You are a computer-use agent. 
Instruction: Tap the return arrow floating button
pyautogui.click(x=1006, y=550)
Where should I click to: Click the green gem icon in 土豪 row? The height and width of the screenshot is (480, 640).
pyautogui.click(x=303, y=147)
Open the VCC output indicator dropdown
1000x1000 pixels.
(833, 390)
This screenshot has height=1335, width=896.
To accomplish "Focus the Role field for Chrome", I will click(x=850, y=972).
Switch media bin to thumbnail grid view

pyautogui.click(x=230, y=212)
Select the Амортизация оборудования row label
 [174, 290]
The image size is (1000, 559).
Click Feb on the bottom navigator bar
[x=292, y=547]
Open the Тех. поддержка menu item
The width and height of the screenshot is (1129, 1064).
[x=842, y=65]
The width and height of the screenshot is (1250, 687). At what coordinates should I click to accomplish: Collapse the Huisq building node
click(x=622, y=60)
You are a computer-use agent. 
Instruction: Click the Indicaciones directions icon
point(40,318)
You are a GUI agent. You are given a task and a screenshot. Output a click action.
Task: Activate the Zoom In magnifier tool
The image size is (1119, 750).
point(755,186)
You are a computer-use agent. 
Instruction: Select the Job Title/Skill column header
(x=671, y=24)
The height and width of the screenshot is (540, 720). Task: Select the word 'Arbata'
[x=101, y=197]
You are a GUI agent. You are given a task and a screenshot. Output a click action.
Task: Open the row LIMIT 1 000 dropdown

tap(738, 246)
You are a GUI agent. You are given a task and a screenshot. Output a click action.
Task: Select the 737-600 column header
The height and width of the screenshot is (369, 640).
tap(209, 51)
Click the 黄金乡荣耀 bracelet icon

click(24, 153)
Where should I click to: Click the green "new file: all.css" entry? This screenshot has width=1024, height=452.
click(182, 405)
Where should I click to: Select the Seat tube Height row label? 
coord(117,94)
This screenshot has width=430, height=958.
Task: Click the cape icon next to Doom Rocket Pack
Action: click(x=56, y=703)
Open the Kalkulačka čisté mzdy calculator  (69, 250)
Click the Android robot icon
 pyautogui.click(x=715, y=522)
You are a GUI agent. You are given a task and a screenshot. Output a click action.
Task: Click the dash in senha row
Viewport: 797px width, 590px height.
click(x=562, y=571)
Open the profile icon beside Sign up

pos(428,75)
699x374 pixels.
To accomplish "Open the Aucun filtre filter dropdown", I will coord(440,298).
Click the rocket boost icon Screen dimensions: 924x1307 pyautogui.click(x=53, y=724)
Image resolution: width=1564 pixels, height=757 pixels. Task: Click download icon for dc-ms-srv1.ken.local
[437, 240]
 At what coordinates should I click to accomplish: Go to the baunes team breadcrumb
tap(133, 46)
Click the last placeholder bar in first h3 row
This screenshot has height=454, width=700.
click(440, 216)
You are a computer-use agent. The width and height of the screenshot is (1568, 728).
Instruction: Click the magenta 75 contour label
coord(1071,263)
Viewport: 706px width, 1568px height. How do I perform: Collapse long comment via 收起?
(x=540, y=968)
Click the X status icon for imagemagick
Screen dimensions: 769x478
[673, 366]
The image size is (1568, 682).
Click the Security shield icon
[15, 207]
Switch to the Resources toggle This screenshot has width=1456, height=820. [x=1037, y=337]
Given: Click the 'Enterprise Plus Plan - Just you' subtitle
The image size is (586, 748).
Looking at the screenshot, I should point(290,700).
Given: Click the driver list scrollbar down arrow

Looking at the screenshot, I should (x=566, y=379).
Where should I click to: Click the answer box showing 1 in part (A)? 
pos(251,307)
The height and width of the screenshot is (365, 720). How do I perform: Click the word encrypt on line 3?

:::::

Each line above that has the word "will" must be copied.

• **Output of the task**:
To accomplish "Focus the Role field for Chrome", I will click(x=850, y=972).
To accomplish "Open the Aucun filtre filter dropdown", I will coord(440,298).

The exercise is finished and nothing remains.